Village and community in Flintshire, Wales

Brynford (Brynffordd) is a village and community in Flintshire, Wales. It is located to the south west of the town of Holywell and near the A55 road (North Wales Expressway). Brynford had a population of 1,059 at the 2011 census.

St Michael's Church (Church in Wales) dates from 1851 and is a Grade II listed building. The Cynfaen Memorial Methodist Chapel, serving Brynford, is in the nearby village of Calcoed. Two Bronze Age round barrows known as Clwt Militia (Militia Patch) are located on Holywell Golf Club, about 0.65 mi north-northwest of the church.

Historically, the area was extensively mined for lead and has been left with the scars of that past all over its common land.

The explorer and journalist Henry Morton Stanley was a student teacher in the old village school.

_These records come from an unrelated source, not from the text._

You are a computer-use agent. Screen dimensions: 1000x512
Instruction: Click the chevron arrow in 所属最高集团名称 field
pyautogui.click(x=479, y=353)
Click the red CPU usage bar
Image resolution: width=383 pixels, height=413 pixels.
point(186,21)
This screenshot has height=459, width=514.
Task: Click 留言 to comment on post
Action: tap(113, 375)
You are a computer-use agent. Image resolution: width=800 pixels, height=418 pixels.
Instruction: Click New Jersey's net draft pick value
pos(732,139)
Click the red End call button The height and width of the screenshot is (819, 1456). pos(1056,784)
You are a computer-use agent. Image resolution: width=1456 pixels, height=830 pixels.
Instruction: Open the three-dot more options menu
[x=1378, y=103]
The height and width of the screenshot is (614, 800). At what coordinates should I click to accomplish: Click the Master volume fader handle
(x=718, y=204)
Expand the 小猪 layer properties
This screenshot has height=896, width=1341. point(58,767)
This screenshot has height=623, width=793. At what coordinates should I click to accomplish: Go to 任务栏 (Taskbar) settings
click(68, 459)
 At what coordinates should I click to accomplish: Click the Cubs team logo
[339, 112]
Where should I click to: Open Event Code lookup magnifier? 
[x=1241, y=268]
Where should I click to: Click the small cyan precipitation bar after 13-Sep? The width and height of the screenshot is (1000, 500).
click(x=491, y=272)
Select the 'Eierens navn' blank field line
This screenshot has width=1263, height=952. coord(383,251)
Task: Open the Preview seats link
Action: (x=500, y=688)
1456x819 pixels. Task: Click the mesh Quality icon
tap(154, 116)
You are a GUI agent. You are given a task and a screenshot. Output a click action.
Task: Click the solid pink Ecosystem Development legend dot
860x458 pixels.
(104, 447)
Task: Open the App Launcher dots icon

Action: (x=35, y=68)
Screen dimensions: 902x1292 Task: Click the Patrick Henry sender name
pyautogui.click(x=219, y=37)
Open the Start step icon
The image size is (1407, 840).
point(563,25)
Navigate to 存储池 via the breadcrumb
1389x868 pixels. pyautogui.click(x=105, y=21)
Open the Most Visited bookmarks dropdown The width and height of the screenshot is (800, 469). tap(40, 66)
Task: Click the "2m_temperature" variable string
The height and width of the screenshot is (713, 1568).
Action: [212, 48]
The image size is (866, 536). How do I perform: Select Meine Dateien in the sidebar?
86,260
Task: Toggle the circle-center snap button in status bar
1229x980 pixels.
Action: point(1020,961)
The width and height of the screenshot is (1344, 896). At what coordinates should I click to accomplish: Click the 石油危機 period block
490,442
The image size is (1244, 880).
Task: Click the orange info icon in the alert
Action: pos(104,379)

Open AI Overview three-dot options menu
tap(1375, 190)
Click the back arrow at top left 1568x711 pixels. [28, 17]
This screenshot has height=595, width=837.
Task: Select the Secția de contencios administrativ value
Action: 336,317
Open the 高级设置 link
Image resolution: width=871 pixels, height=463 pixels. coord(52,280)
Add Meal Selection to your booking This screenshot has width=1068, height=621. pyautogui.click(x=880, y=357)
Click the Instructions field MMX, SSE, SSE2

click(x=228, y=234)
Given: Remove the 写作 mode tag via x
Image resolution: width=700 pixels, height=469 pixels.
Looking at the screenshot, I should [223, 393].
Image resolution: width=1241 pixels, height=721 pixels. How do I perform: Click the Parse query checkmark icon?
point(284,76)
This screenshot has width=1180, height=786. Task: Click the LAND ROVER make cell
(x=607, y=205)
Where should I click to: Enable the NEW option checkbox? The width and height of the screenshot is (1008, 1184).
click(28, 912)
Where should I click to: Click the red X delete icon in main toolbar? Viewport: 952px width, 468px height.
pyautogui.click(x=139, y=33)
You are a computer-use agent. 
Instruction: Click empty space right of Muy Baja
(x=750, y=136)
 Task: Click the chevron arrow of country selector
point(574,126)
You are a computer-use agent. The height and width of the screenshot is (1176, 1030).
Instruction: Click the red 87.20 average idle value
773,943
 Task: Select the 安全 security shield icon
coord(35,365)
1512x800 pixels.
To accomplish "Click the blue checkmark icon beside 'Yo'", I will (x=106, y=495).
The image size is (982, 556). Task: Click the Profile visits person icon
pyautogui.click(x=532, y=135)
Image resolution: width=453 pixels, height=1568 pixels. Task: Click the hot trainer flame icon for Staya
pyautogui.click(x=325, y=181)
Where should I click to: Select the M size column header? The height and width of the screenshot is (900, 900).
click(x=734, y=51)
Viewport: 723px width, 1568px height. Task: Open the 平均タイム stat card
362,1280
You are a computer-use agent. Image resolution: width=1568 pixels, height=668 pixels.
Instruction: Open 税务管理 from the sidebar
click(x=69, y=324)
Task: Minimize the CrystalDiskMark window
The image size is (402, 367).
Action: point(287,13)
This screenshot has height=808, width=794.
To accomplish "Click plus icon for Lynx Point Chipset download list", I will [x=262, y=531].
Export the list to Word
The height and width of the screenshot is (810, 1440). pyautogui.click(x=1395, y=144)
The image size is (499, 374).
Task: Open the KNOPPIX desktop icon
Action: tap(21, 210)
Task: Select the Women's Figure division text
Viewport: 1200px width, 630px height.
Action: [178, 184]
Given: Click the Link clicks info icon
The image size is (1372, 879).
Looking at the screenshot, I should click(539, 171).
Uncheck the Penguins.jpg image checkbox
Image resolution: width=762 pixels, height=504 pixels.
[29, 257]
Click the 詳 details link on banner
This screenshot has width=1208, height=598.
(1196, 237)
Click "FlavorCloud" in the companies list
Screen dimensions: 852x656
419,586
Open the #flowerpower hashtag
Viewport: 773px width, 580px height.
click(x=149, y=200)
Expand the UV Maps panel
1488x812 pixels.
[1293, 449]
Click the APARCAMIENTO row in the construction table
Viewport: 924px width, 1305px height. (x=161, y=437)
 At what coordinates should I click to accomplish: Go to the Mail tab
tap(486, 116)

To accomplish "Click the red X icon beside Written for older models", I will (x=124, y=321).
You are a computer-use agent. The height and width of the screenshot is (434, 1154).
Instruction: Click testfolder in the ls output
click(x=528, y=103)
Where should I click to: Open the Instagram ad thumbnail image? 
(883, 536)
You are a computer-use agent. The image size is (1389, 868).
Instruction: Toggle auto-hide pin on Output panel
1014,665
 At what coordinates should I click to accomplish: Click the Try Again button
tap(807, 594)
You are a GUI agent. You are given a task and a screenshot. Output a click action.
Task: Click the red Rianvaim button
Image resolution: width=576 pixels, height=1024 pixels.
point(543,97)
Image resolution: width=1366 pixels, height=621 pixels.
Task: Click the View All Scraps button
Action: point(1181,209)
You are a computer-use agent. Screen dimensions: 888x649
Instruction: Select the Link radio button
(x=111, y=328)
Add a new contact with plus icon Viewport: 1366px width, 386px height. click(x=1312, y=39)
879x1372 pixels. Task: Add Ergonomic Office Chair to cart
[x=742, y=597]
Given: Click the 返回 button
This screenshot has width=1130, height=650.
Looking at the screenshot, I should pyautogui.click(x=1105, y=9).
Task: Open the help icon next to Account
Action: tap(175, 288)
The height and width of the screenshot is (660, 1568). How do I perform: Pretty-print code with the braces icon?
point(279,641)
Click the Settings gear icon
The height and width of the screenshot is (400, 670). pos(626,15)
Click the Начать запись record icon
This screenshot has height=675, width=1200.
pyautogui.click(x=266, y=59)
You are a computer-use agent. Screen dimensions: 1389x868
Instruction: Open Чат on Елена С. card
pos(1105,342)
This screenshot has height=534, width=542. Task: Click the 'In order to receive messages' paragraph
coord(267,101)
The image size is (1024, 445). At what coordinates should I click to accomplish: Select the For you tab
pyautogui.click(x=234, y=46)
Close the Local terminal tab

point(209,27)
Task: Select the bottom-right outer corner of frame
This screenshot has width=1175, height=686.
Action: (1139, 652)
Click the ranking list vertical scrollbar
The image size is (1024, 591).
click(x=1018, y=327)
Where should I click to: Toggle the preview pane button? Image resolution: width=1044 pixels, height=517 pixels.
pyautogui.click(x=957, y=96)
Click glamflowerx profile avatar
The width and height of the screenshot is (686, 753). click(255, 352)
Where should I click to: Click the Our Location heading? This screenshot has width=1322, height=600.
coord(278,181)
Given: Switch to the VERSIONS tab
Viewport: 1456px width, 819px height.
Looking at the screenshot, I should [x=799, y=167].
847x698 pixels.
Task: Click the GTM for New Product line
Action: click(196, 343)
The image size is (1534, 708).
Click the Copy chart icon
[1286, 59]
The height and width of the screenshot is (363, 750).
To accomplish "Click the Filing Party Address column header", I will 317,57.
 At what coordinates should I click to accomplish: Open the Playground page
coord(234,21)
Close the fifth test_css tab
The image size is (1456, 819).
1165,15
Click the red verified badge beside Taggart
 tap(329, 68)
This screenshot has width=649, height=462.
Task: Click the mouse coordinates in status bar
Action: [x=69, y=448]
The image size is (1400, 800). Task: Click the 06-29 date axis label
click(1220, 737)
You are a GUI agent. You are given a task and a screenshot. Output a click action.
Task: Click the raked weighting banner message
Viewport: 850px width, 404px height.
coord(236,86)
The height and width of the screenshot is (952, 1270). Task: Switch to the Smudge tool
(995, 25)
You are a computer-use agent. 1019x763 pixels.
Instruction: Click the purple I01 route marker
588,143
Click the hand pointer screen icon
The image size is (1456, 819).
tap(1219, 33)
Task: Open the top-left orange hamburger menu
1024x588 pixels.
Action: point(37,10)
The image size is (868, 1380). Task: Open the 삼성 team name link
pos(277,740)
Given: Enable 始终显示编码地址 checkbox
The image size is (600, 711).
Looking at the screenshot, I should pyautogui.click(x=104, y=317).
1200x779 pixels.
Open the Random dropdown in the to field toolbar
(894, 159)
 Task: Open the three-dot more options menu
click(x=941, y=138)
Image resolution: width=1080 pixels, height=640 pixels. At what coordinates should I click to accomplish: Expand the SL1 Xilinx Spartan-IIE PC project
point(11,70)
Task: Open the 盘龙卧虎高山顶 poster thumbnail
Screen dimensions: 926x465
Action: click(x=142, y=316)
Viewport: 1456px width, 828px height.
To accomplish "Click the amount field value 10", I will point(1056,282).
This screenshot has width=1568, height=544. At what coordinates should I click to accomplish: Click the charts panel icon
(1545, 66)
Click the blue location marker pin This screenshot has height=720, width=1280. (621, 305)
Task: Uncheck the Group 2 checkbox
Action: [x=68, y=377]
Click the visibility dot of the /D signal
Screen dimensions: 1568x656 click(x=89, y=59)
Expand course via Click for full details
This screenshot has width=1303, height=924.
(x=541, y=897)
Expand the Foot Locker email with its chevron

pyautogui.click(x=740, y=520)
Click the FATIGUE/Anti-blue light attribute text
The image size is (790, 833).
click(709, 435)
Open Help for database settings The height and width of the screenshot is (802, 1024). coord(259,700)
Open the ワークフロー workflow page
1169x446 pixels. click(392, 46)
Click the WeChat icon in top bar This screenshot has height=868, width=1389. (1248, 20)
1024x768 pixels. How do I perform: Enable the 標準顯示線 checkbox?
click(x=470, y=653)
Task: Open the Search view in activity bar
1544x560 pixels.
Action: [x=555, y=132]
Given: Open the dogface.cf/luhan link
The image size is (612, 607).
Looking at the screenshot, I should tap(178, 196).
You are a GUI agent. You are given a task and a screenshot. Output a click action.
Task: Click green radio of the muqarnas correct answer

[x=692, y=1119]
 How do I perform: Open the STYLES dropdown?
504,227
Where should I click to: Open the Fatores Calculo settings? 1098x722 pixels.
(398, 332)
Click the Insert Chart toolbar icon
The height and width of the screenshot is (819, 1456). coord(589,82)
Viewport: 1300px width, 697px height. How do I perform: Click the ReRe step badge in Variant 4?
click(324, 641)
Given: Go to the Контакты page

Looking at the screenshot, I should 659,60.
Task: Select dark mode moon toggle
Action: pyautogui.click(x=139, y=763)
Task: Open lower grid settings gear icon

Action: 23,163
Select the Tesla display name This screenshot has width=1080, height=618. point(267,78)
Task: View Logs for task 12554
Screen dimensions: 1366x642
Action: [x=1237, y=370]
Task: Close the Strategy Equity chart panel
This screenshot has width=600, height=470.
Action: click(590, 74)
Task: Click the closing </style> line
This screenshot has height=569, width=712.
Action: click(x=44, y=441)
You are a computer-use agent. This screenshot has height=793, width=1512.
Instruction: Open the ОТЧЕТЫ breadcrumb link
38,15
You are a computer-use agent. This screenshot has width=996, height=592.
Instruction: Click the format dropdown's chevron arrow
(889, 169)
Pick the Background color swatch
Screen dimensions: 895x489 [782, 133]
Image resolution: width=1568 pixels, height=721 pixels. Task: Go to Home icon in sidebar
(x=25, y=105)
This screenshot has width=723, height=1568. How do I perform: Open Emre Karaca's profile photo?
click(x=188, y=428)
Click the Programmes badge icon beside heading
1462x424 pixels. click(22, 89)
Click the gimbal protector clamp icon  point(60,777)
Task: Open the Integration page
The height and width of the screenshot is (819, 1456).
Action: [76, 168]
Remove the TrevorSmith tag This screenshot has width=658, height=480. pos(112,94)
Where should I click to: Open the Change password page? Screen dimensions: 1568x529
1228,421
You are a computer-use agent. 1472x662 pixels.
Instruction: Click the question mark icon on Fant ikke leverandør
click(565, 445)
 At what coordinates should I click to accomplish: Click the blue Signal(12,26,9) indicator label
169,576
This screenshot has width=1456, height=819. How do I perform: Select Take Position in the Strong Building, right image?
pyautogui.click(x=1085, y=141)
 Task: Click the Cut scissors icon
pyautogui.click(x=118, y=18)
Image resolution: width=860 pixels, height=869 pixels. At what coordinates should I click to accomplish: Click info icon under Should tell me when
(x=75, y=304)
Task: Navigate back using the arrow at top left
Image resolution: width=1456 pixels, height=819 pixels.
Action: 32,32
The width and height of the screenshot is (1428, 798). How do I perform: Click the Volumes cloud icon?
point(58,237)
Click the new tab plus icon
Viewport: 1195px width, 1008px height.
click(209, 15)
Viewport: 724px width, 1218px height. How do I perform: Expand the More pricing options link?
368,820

The community includes the villages of Calcoed and Dolphin.

==Governance==
The Brynford community was created (as a civil parish) in 1897. It elects ten councillors, and is not divided into wards.

The council is part of Brynford and Halkyn electoral ward on Flintshire County Council, which elects two councillors to that body. Before 2022, there were separate electoral wards for Brynford and Halkyn.

It is part of the Delyn constituency and North Wales region for the Senedd, and of the Clwyd East constituency for Parliament.